SELECTED EXCERPT –
▬▬▬▬▬▬▬▬▬▬

Massively Multi-Player Game Development

Wednesday, September 21, 2005

Why VCs don't invest in Games.



Having just spent the better part of the last year walking up and down Sand Hill road asking Venture Capitalists to fund an online game company before returning to EA, I found this article to be very timely. It's a somewhat ranty piece following on the heels of this week's Video Game Investor Conference held up in San Francisco. Here are some highlights:

Video games are an attractive market. But there seems to be a lot of fear about investing in them. Venture capitalists have shied away from them, in part because investments in early stage development companies carry huge risks. It’s a hit or miss business, and venture capitalists have no particular skill at picking those hits. They’re much more comfortable with investments in technologies, but that skews them in a certain direction.

If you've followed the MMP game space then you know that it is the exception to the rule. Some companies like Turbine and Perpetual started with seed round investments while others like Mythic and Funcom took later stage money.
Online games is one area where they will invest, as evidenced by deals that Turbine Entertainment and Mythic Entertainment have struck with the VCs. Turbine raised $30 million this year in a second round to fund titles such as Middle Earth Online and Dungeons and Dragons Online. To date, Turbine has raised almost $50 million. Mythic raised $20 million. Perpetual Entertainment raised $6.5 million last fall to do an online Star Trek game. Funcom, developer of Anarchy Online, just raised $6 million. With those companies there was some core technology that was crucial to success. In case their games bombed, the companies could always auction off that core technology to someone else.

Auctioning off the core tech of a 'failed' game is more of a myth. The game industry is very much a N.I.H. environment. If you've got a hot engine powering a top game like Quake you might be able to license it to another development team. If your tech is from some belly-up startup that no-one has heard of and worse yet doesn't have a hit game built on-top of it you are not going to find many takers.

Here is another interesting bit:
Capital Entertainment Group (CEG)started up in May, 2002, with four game veterans, including two of the creators of the original Xbox. But after raising some seed money, they found they couldn’t raise the $25 million plus that they needed to fund several big games, which would have allowed them to spread their risks out for investors. They were going to be producers, who took the ideas of game developers and escorted them through production in order to hand them off to publishers. They went out of business in November, 2003.

The thing that many game developers don't understand about VCs is that they need to raise the funds that they turn around and invest in your company. They need to convince their LPs (limited partners) to give them millions of dollars in the hope that the VC will shepherd that money into the hands of entrepreneurs that will in turn build a company that will return 10x on that investment. The catch here is that every company the VC invests in will not be such a success. In fact most will fail, a few will break-even and even fewer will be big wins.

▬▬▬▬▬▬▬▬▬▬

STORED DATA –
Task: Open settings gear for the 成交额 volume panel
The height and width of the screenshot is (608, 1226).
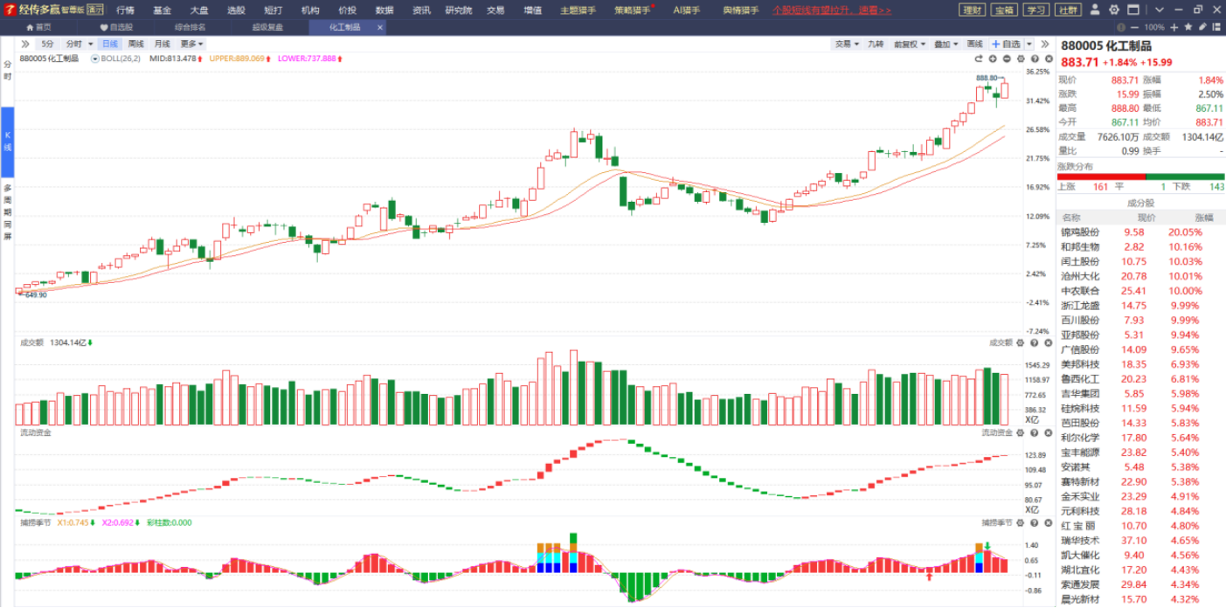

▬▬▬▬▬▬▬▬▬▬

PROMPT – Carry on the blog post about why venture capitalists avoid funding games, beginning right after its final sentence. The data bear no relation to the blog post on venture capital and game development.

RESULT OF THIS EXERCISE –
Sound familiar? This is the same model that the game industry works off of - News Flash: Most of the games that we love to play actually lose money! So here's the problem - if only 3 in 10 games make a profit a VC would need to invest in 10 game companies to hedge his bets. His entire firm may only have the capacity to invest in 10 companies across all sectors. Think less about money and more about the amount of time a VC has to spend with a given startup. Who cares you say - "The VC doesn't know jack about making games - we don't need that much of his time just his money". The answer is that his LPs care. They want to sleep at night knowing that the VC is watching over their money at work.

That brings us full circle and back to the article's original question:
The question I have is simple. Why is there such a mismatch between the capital needs of the video game industry and the investment that is going into it?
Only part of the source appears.